Claim 8 specifies that the sensor network comprises motion sensors configured to detect patient movement, door sensors comprising magnetic-contact sensors mounted on doors and configured to record entry and exit times from different rooms, seating pressure sensors integrated into chairs configured to monitor sitting duration and frequency, and bed mat sensors comprising at least one of pressure sensors and capacitive sensors configured to track sleep patterns. These types of sensors are still only recited as a means of obtaining the data necessary for the main analysis steps of the independent claims, such that they still amount to insignificant extra-solution activity in the form of mere data gathering means.
Claim 10 specifies that the delivery of the instructions is performed using at least one of a voice assistant and a mobile device. Use of either of these two elements to delivery patient care instructions amounts to instructions to “apply” the judicial exception because the otherwise-abstract function of communicating patient care instructions to a user is merely being digitized and/or automated with high-level computing components.
Claim 11 recites storing data in a database, which Examiner assumes is intended to be an electronic database for purposes of examination. Storing data in an electronic database amounts to mere instructions to apply the judicial exception because the otherwise-abstract function of storing data is merely being digitized such that it occurs digitally. This step may also be considered insignificant extra-solution activity because it nominally stores data electronically with a nominal intended result of future use of the stored data.
Claim 13 specifies that authenticating a caregiver is performed using electronic visit verification that captured biometric authentication data. Use of EVV to perform the authentication amounts to mere instructions to “apply” the judicial exception because the otherwise-abstract function of authenticating the identity of a user prior to divulging medical information is merely being digitized and/or automated such that it occurs with high-level electronic infrastructure.

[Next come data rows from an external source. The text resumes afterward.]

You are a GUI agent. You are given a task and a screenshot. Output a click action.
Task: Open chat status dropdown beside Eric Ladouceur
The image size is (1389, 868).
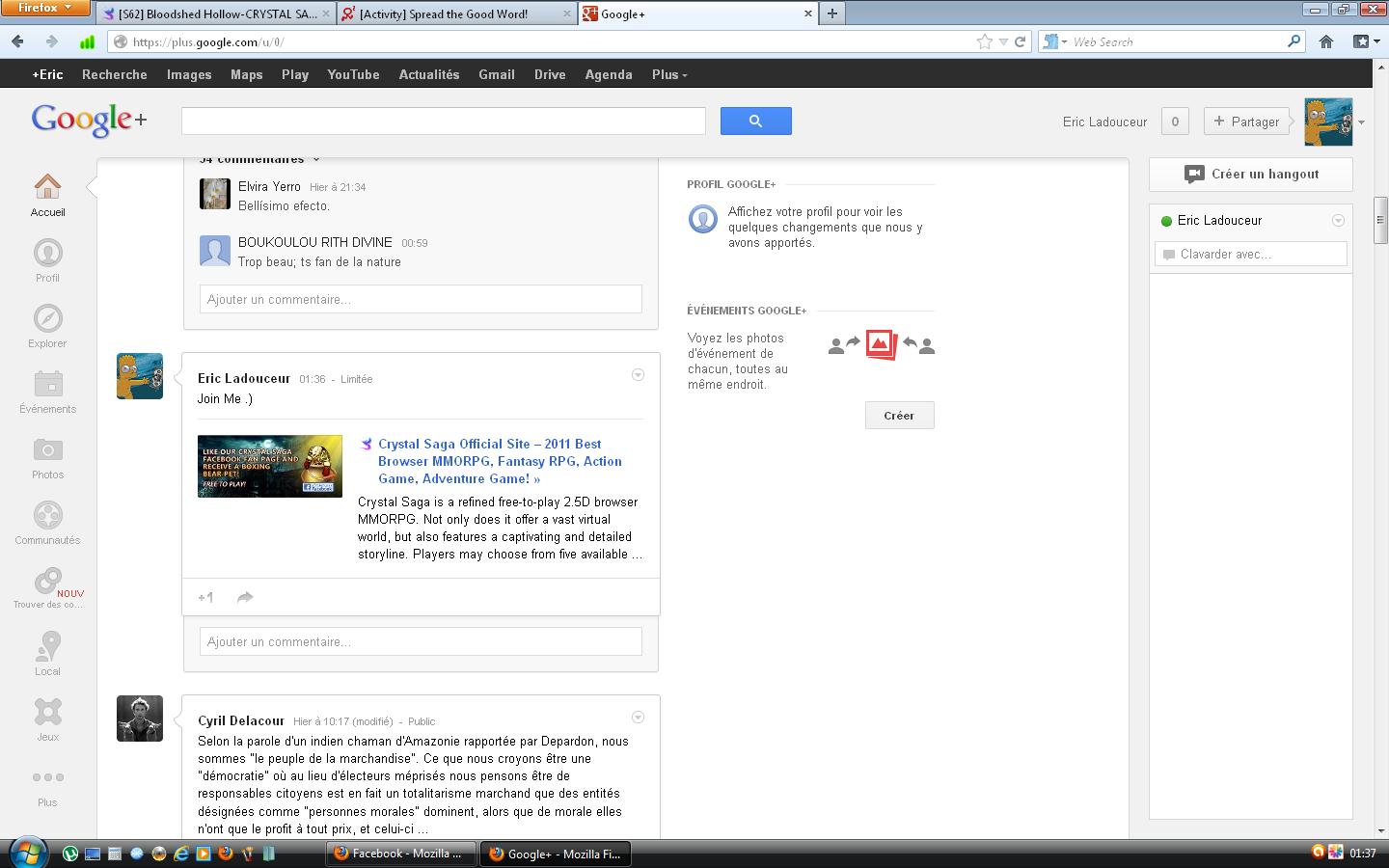click(1338, 221)
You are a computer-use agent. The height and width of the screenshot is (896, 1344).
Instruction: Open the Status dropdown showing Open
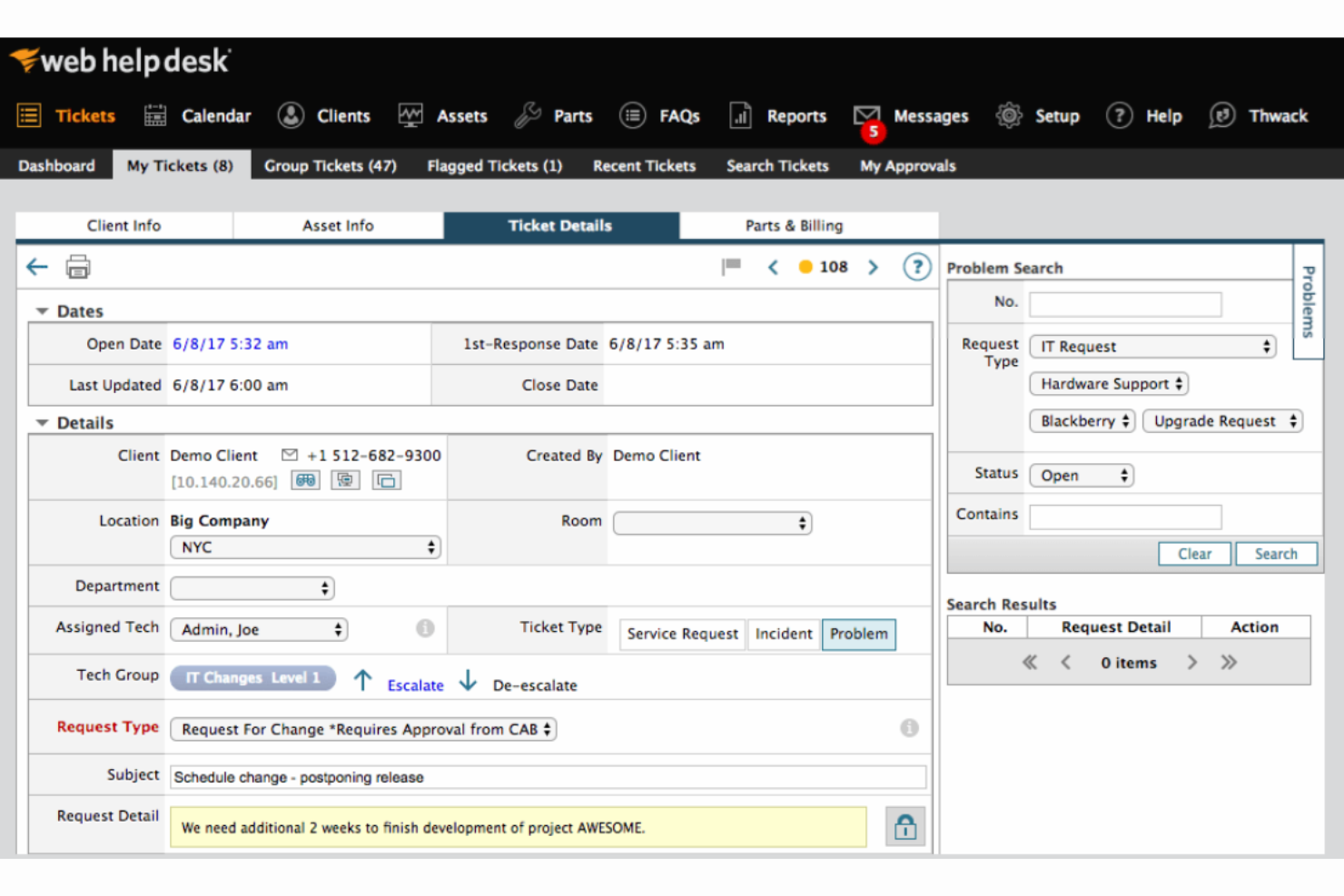pyautogui.click(x=1081, y=475)
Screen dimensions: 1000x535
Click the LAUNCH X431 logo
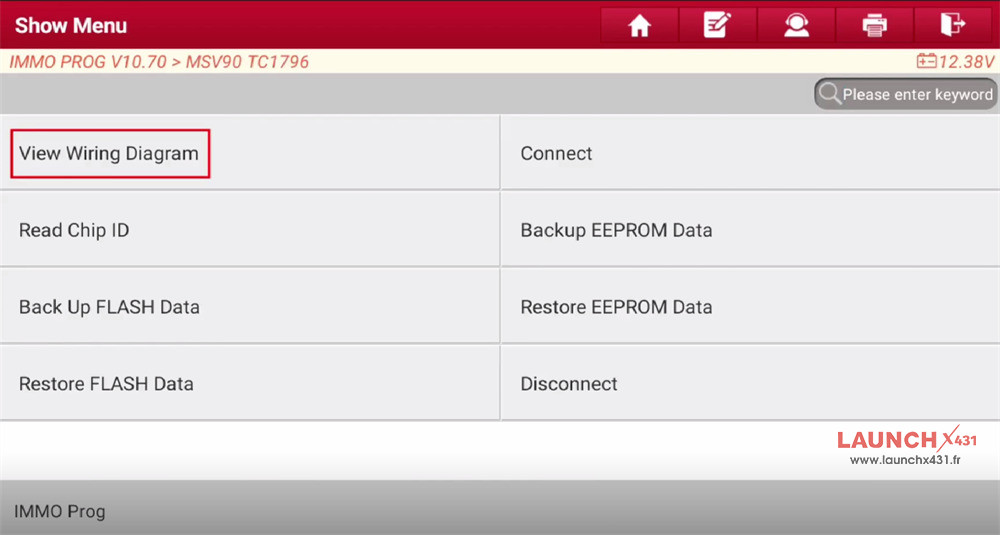tap(906, 439)
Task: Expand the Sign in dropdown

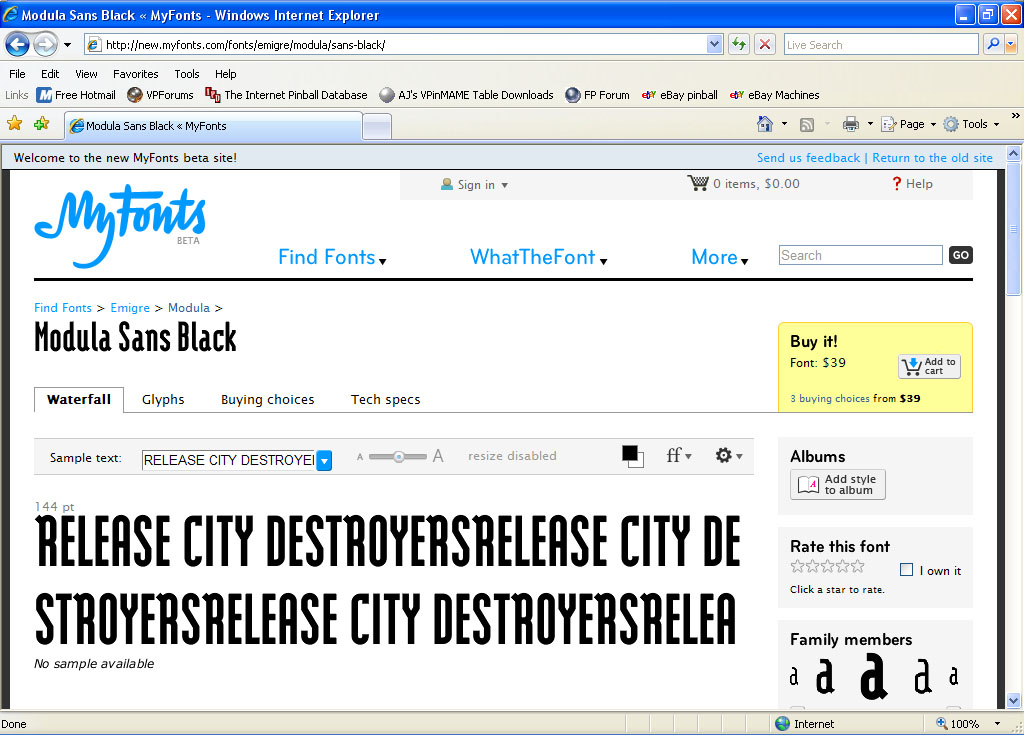Action: [x=475, y=184]
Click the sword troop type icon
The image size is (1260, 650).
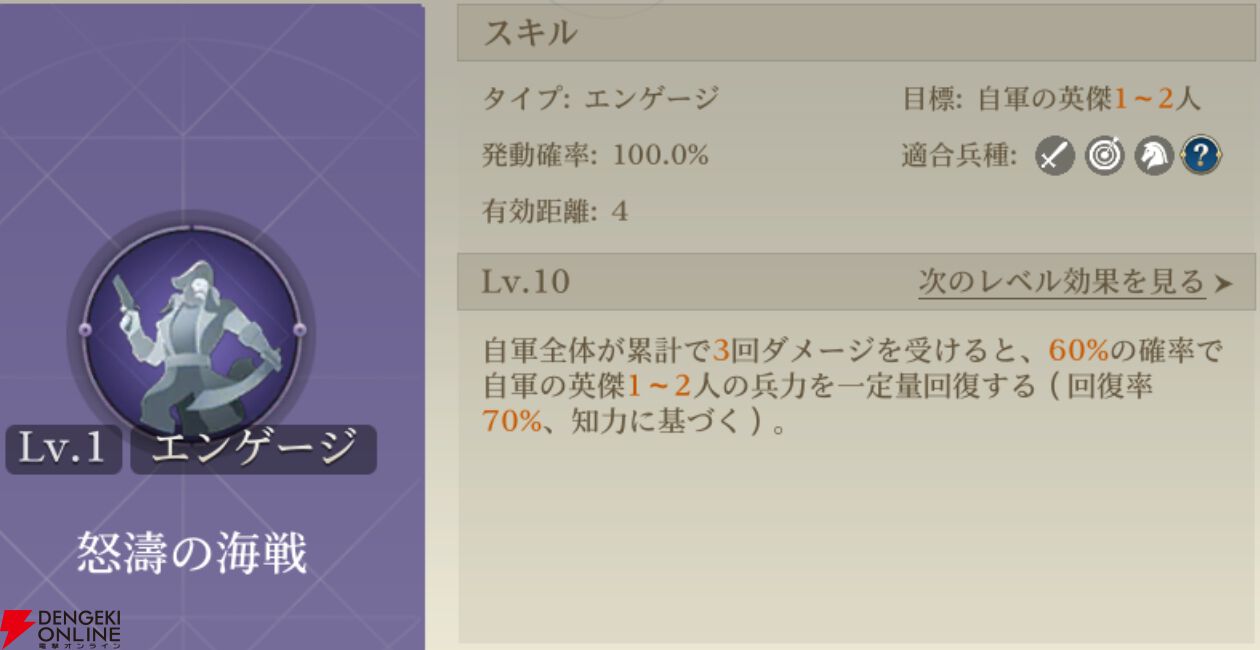click(x=1055, y=156)

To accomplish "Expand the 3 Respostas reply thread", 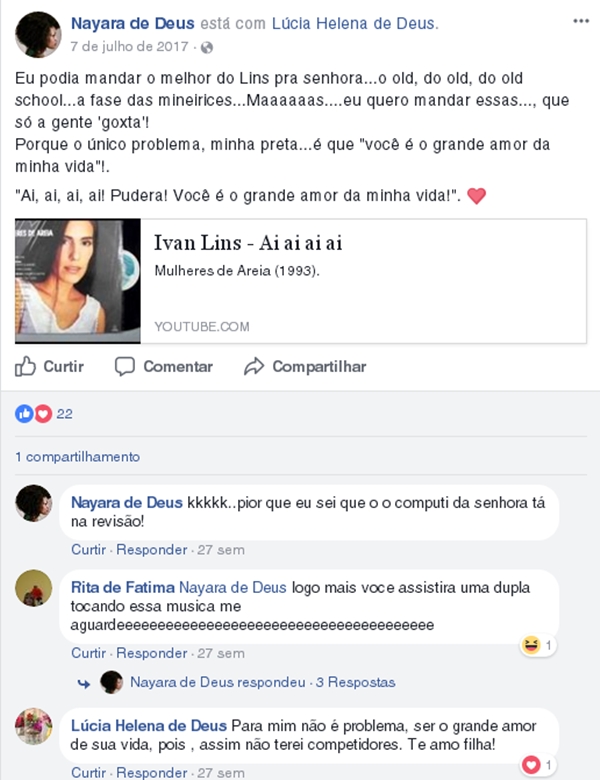I will click(355, 682).
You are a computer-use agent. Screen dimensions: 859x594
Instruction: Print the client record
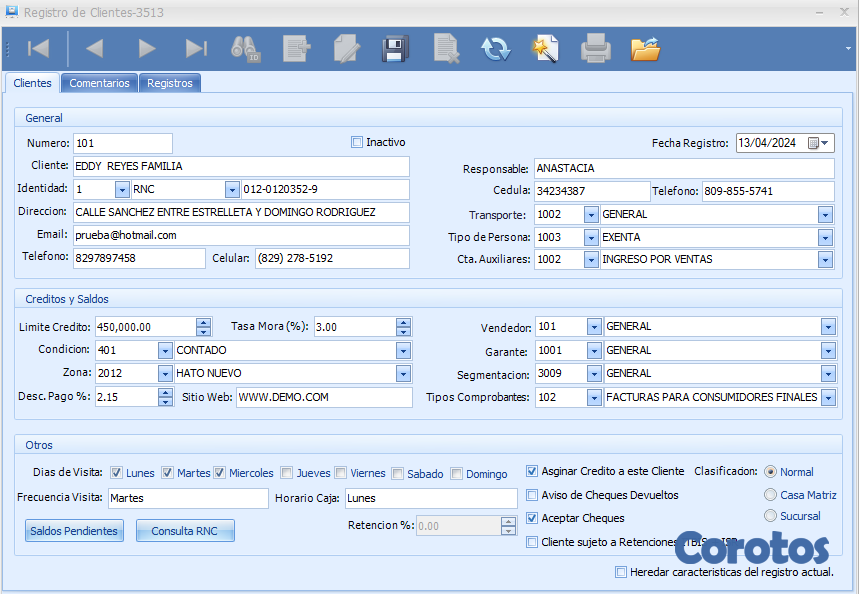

Accordingly, the additional elements of claims 1-20 do not integrate the abstract idea into a practical application because they do not impose any meaningful limits on practicing the abstract idea. Claims 1-20 are directed to an abstract idea.
Step 2B
The claims do not include additional elements that are sufficient to amount to significantly more than the judicial exception. As discussed above with respect to integration of the abstract idea into a practical application, the additional elements of a processor, digital/automatic infrastructure, and delivery channels of a patient interface device, caregiver mobile application, or automated medication dispensing system amount to mere instructions to “apply” the judicial exception using generic computing components. As evidence of the generic nature of the above recited additional elements, Examiner notes that Applicant’s specification is silent as to the particulars of the processor and delivery devices; paras. [0025] & [0184]-[0185], briefly discuss these additional elements in the same level of detail as the claims, leaving one of ordinary skill in the art to understand that any generic processor-based device may be utilized as the processor and that any known type of user device (e.g. smart phones, PDAs, tablets, laptops, or other user interface devices) capable of executing software applications may be utilized as means for delivering the patient care instructions.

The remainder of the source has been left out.